I first met John McNally when he joined the faculty at Pacific University’s MFA program. I was in my second year, and though I didn’t get to study directly with him there—we would later work together during my PhD program—I was drawn to the combination of wry humor and deep empathy he laced through every craft talk and reading. What he brings to the page is similar to what he brings to his teaching, his mentorship, and his friendship: an open heart and an unflinchingly honest perspective—and the wit to sharpen the edge of both. These are the hallmarks of his newest short story collection, The Fear of Everything (UL Press).

I read The Fear of Everything in one sitting, a thing I rarely do with collections of stories. But, from the first pages, I found it hard to pull away from the sense of tangible longing at its core. This is a book filled with characters whose failures, losses, and scrambling attempts at reinvention continue to haunt them. It is a book that bends genre and breaks expectations, where a sinister magician can make a young girl really disappear and a phone call can reach into your past, so you hear the whispers of your childhood but can’t find the right words to send a warning. Few collections hang together as a book quite as tightly as The Fear of Everything, because despite the many, many strange voices that haunt it, it is generally a book about one thing: the frightening dangers of having a beating, breakable heart.

In addition to The Fear of Everything, John McNally is the author or editor of eighteen books, including The Book of Ralph: A Novel and The Boy Who Really, Really Wanted to Have Sex: The Memoir of a Fat Kid. His craft book Vivid and Continuous has been used in many college creative writing courses. He has also had screenplays optioned and in-development, and his work for a Norwegian film company in 2019 took him to Norway’s Arctic Circle for research. A graduate of the Iowa Writers’ Workshop, John is Writer-in-Residence and the Dr. Doris Meriwether/BORSF Professor in English at the University of Louisiana at Lafayette. He is presently writing a thriller set in Thailand, where he plans to retire.

Interview:

Leigh Camacho Rourks: One of the first things I noticed was how well-crafted the order of the book is. We open it up and the first two stories make us feel afraid of the world, uncomfortable. Then we get to the third story, the titular story “The Fear of Everything,” and there’s a turn. It’s as if I was set up to understand the feeling at the core of that story: fearing everything. But, at the same time, I was utterly surprised by it because it’s not actually a scary story. Instead, it is very touching and delicate. How did the order find you? Did you have a plan?

John McNally: I never have a plan. No, I just write a bunch of stories. At a certain point, I begin to see certain patterns emerge from the stories. I always hate to use the word theme, but I see themes.

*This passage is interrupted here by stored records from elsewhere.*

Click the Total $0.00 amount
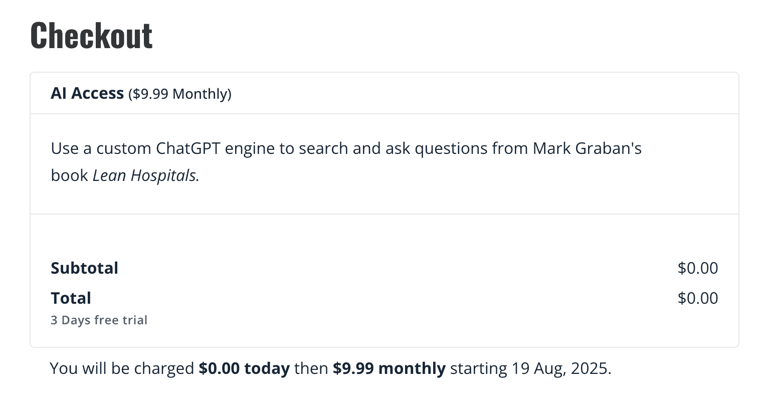The width and height of the screenshot is (761, 405). (x=697, y=298)
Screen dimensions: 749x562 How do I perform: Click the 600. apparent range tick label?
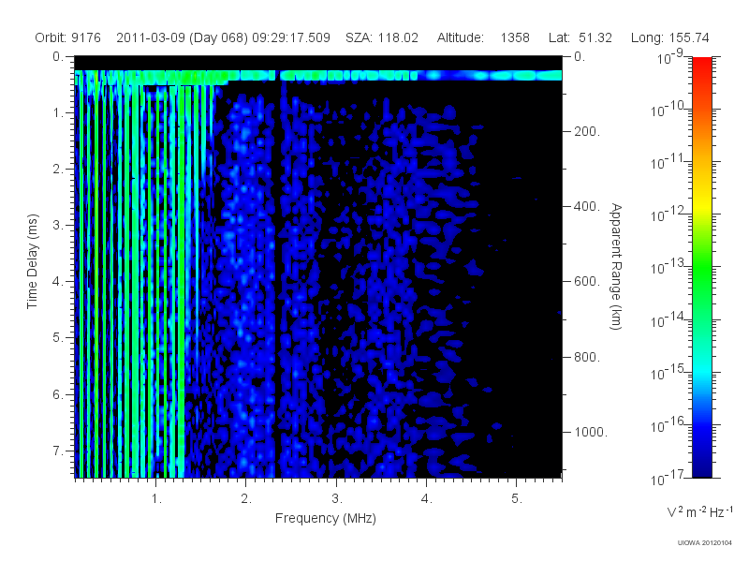587,282
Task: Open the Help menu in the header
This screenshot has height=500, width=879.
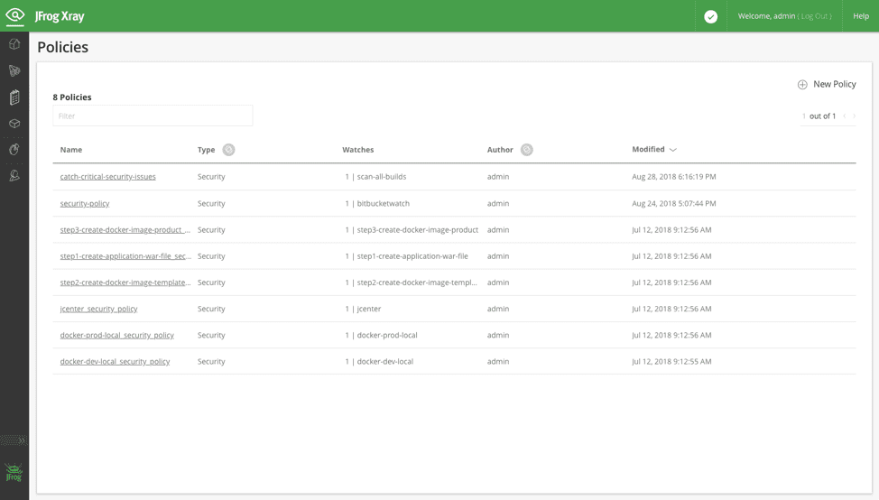Action: 861,16
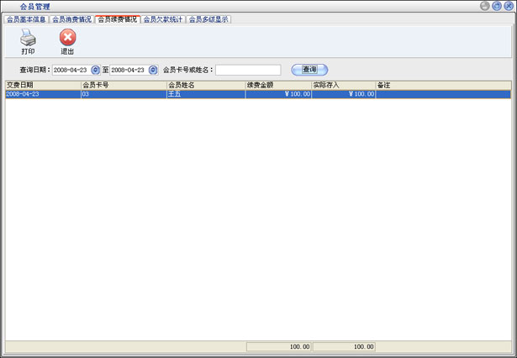Click the 退出 red exit icon

pos(67,38)

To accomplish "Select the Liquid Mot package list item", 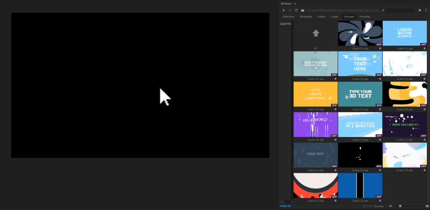I will (285, 24).
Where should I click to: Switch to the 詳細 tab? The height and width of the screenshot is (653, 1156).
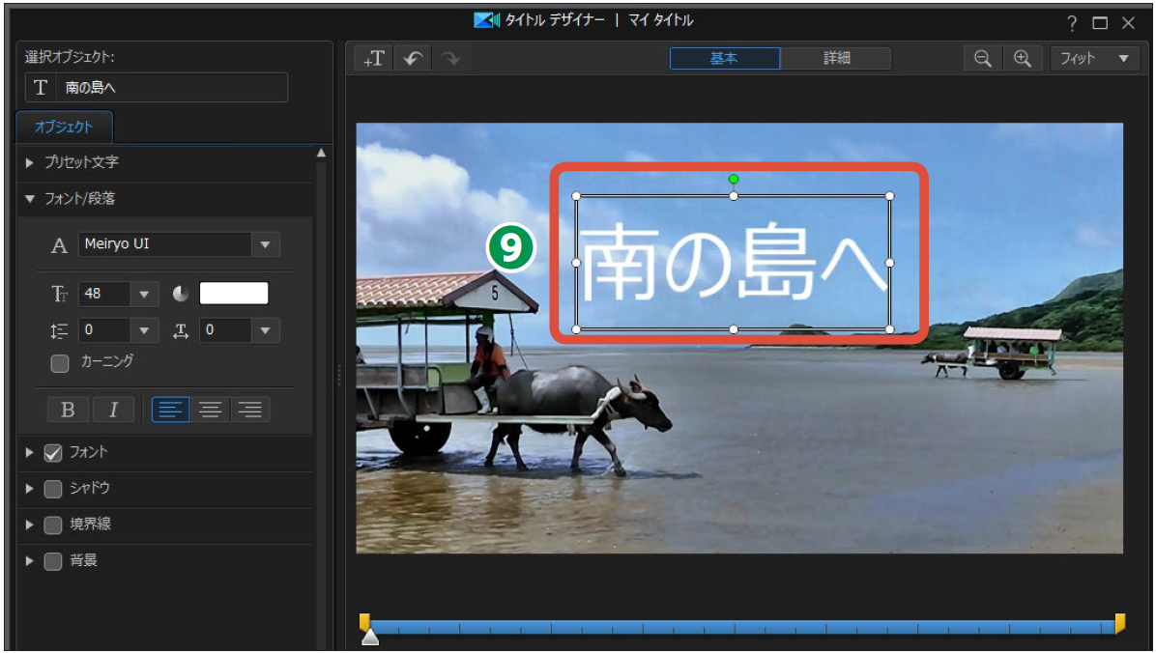point(836,59)
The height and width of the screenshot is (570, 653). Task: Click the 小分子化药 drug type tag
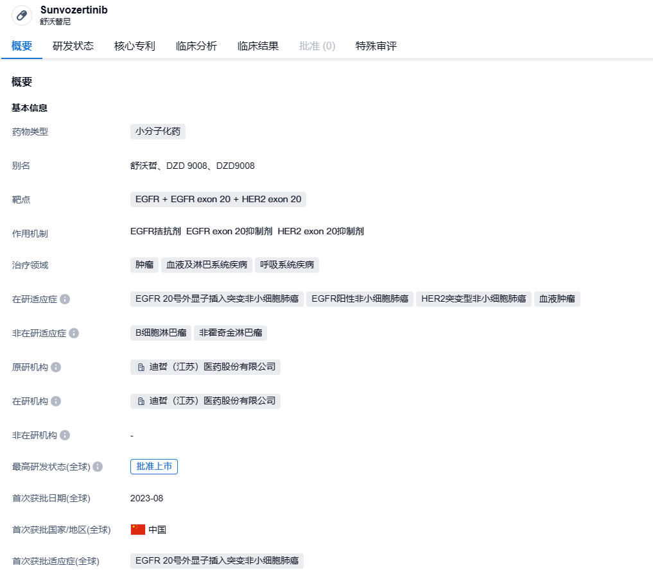(x=158, y=132)
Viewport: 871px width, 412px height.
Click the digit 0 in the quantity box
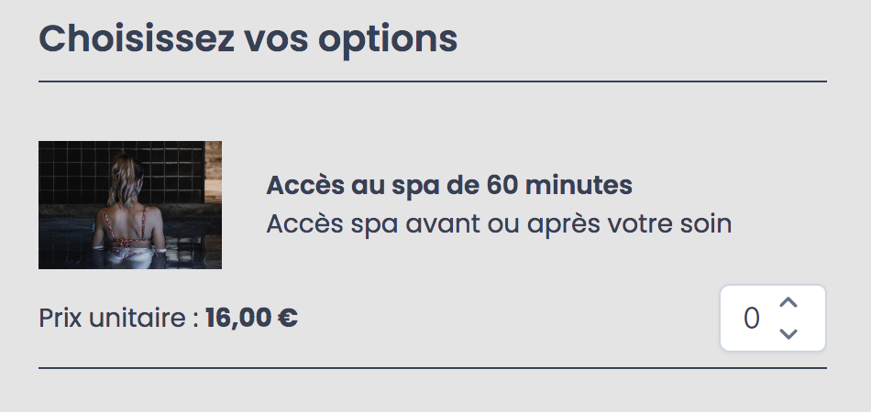point(751,319)
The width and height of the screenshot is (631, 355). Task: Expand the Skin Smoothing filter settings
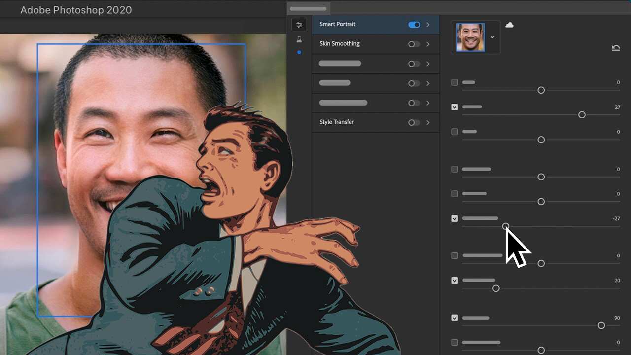point(427,44)
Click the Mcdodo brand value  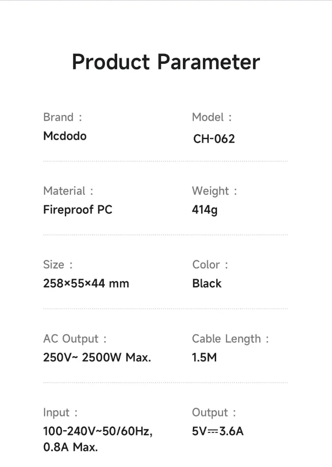pyautogui.click(x=65, y=136)
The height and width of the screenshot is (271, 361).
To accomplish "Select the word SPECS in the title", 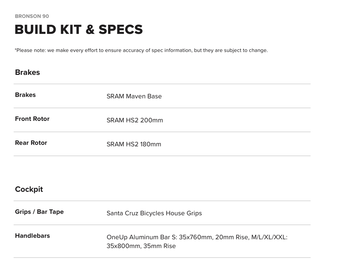I will coord(121,30).
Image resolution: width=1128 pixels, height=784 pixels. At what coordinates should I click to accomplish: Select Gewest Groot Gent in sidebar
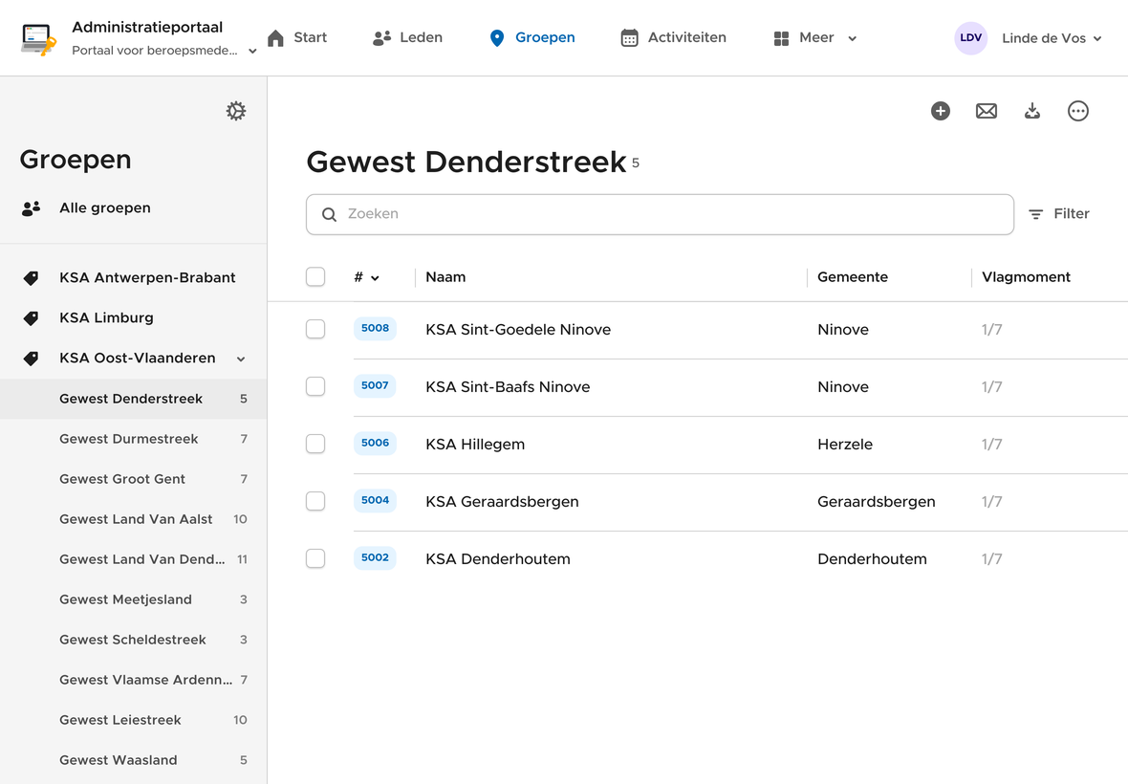[x=122, y=479]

Once it gets to a point where it’s nearing completion, I begin playing around with potential orders and looking for gaps. Not necessarily that I’m going to write a story to fill that gap, but maybe there’s a way I can shuffle the stories around or ways in which, if I add a new story, that’s going to affect the order of this book. Pretty early on, I knew I wanted to begin with the story “The Magician.” I like for the first story to be a template for what the book is going to be in some way. And so “The Magician” sets the tone. But also, if anybody’s familiar with what I’ve written in the past, I write a lot about younger kids and this is like a version of those past stories but scarier.

“The Magician” really shook me. I wasn’t expecting it of you. It is so sinister and strange. It was a great way to teach me how to read the book.

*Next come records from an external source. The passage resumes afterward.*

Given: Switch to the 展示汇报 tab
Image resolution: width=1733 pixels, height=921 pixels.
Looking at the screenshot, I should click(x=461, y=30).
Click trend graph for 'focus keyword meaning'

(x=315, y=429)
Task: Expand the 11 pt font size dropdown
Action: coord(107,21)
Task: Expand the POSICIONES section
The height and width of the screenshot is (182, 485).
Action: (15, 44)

Yeah, I definitely wanted a story that has a fantastical element in it to be an introduction to the collection, so people can anticipate that even if not every story has a fantastical element, the stories may be a little strange.

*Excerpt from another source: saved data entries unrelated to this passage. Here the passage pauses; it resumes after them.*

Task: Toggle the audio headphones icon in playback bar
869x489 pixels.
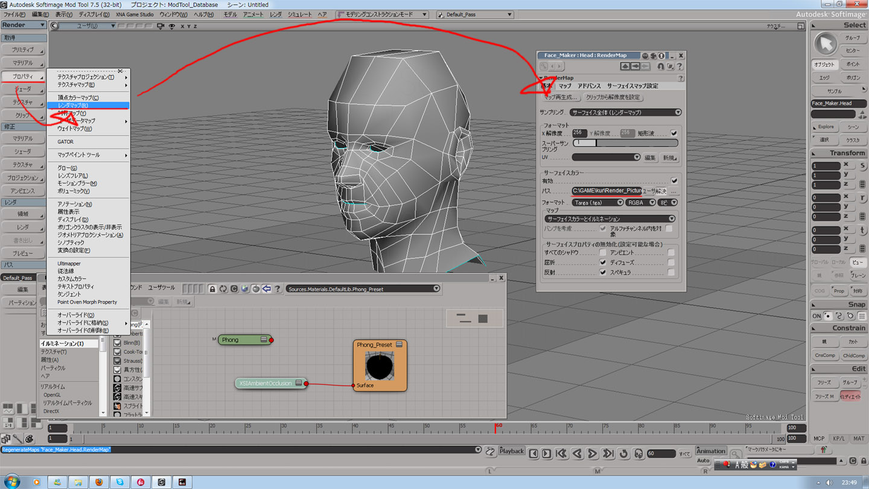Action: [638, 453]
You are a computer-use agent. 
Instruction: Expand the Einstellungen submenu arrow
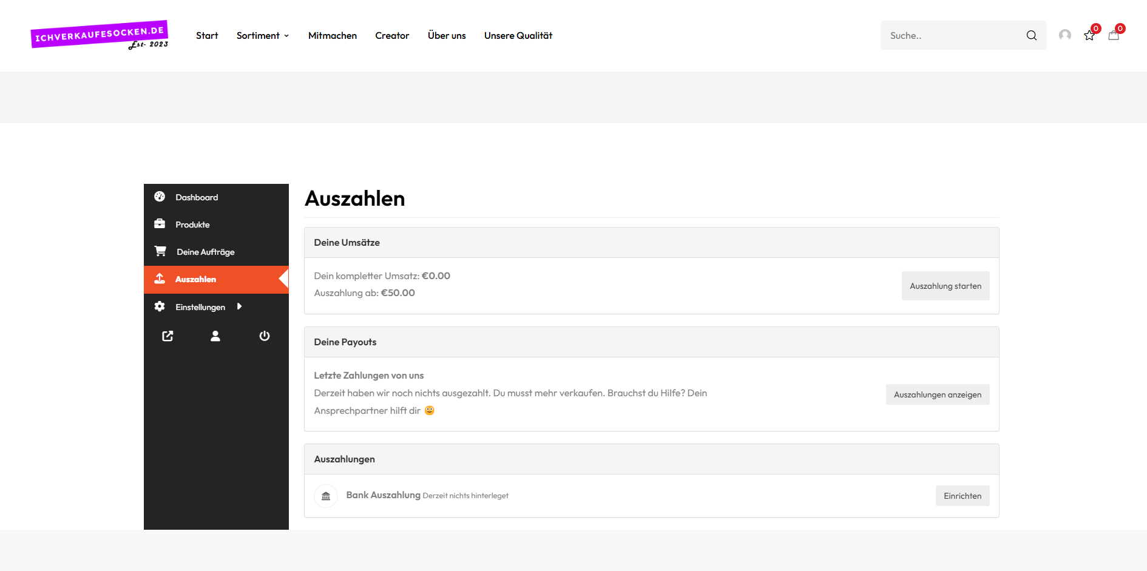click(x=240, y=307)
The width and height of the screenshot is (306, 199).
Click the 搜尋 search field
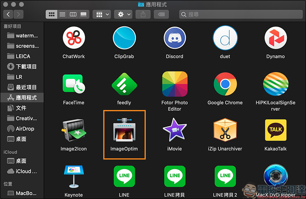coord(241,14)
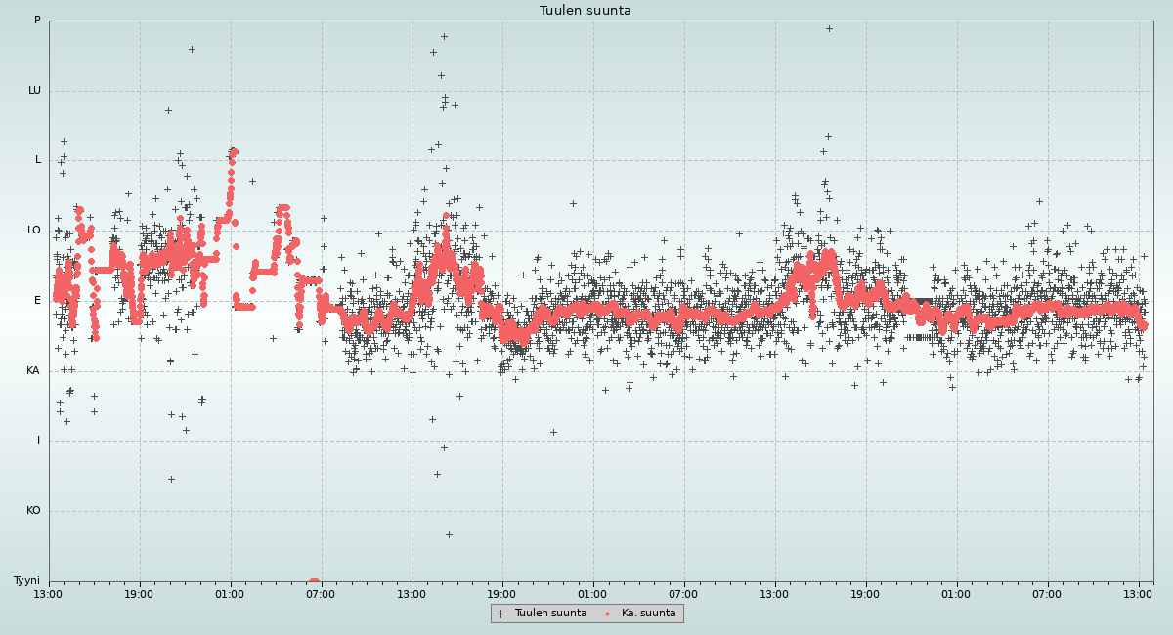Click the first 19:00 time axis label
The image size is (1173, 635).
pyautogui.click(x=139, y=593)
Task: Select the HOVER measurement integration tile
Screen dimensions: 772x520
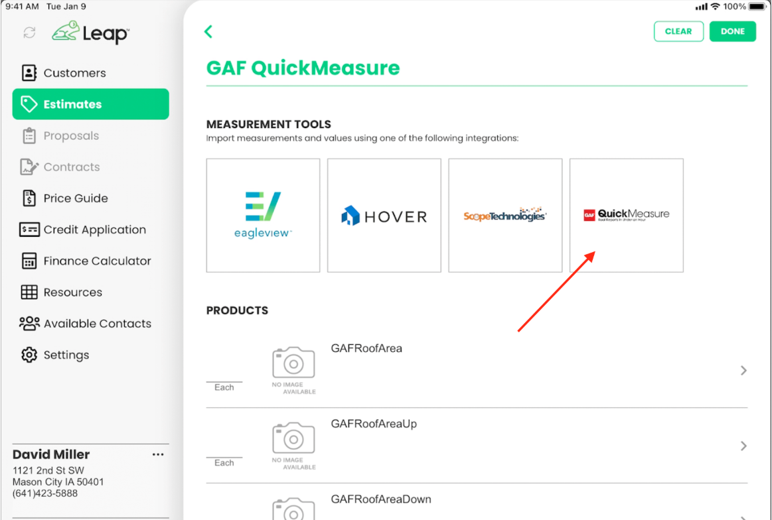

I’m glad you brought this up, because this is a book that really pushes and plays with genre. There’s elements of many different genres—magical realism, sci-fI and fantasy, hardboiled grit. You even play with the western genre. Can you talk a little bit about deciding to push what we expect from literary short stories?

Probably around 2011, a friend of mine was editing an anthology of stories inspired by Ray Bradbury. The story “The Phone Call” was actually a story that I had written years before in kind of catharsis of my mother’s death. My mother died in 1988. So around 1989, when I was still dealing with that, I stayed up all night and I wrote the story called “A Phone Call,” which is similar to the story in this book. I wrote it in one draft. And then I lost it. And so for years I kept thinking about that story, trying to imagine it in different versions, as a novella or as a short film.  I just never got around to it until my friend Sam Weller solicited a story from me for his anthology. And he told me, “You know, I’ve already got Margaret Atwood and all these other big names like Dave Eggers. All these people are committed.” And I’m like, “Oh, absolutely!”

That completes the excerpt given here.